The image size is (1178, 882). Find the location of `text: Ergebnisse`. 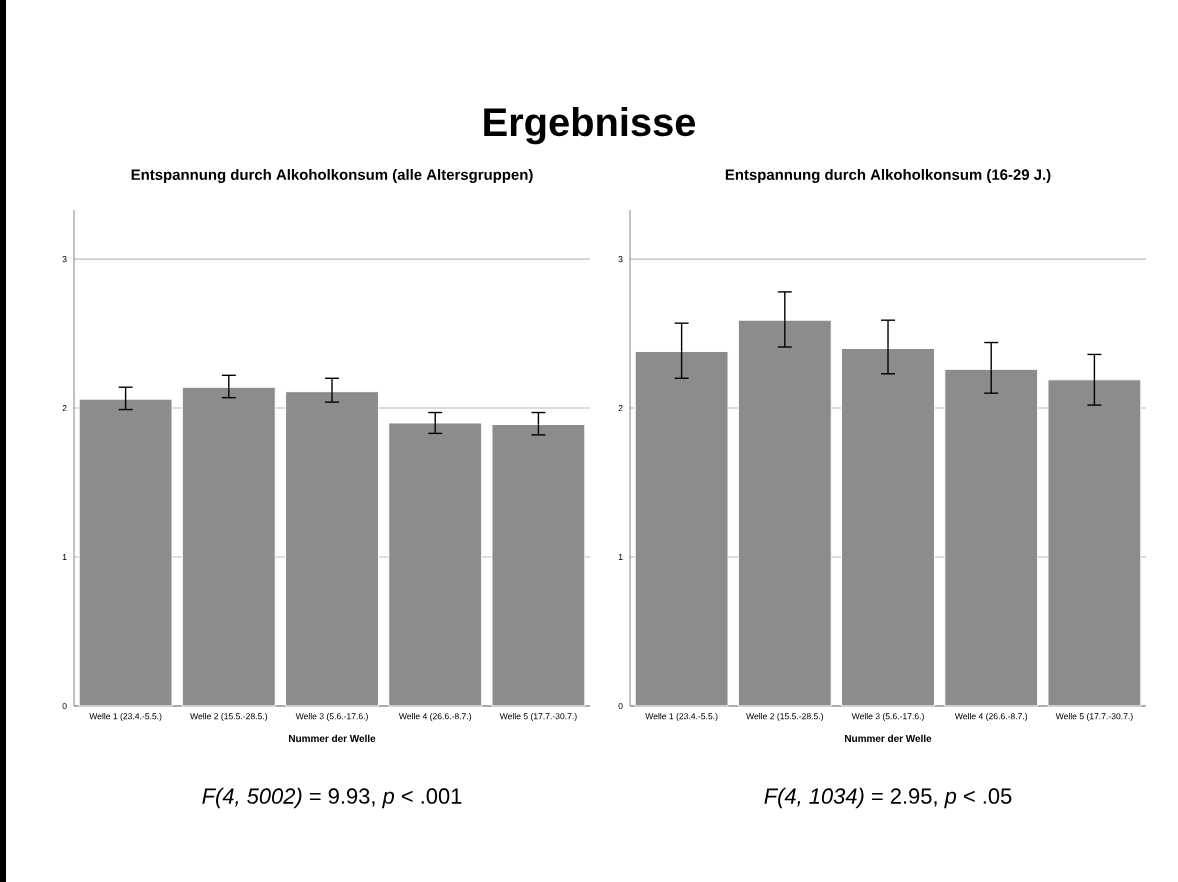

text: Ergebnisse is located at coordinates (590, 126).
..............................
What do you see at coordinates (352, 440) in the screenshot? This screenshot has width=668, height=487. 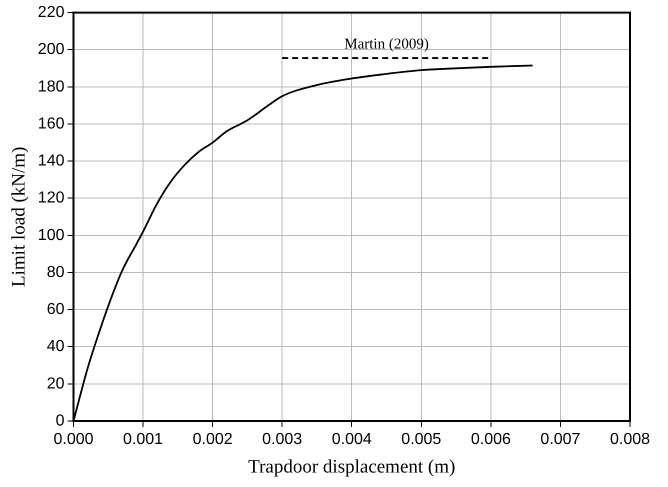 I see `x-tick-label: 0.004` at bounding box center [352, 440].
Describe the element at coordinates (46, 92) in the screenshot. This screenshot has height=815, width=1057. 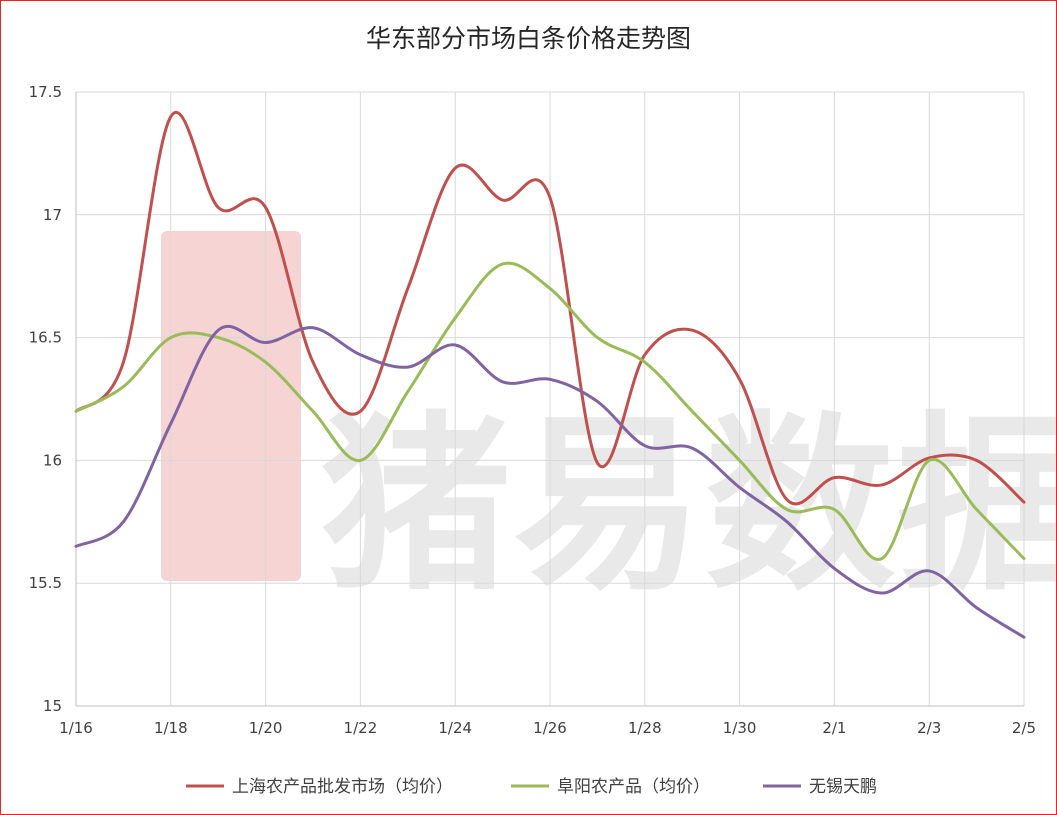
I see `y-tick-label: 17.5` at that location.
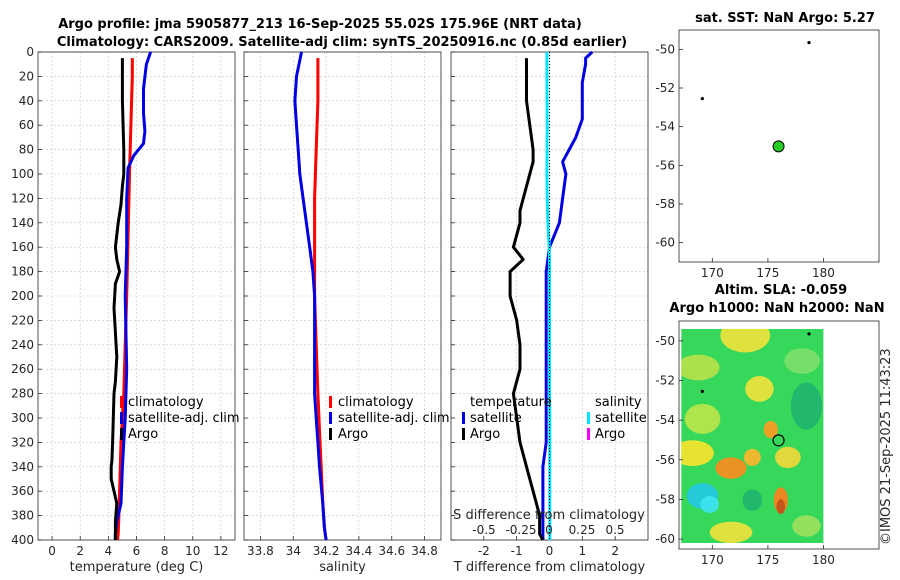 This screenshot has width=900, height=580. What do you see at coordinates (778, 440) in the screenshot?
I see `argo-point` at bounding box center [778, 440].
..............................
Write out, as a numbered list, the lines of the items from the one containing "Describe the element" through the one containing "center [778, 440].", skipping blank lines. Leave the pictures out.

Your solution →
1. Describe the element at coordinates (46, 92) in the screenshot. This screenshot has height=815, width=1057. 
2. I see `y-tick-label: 17.5` at that location.
3.  This screenshot has width=900, height=580. What do you see at coordinates (778, 440) in the screenshot?
4. I see `argo-point` at bounding box center [778, 440].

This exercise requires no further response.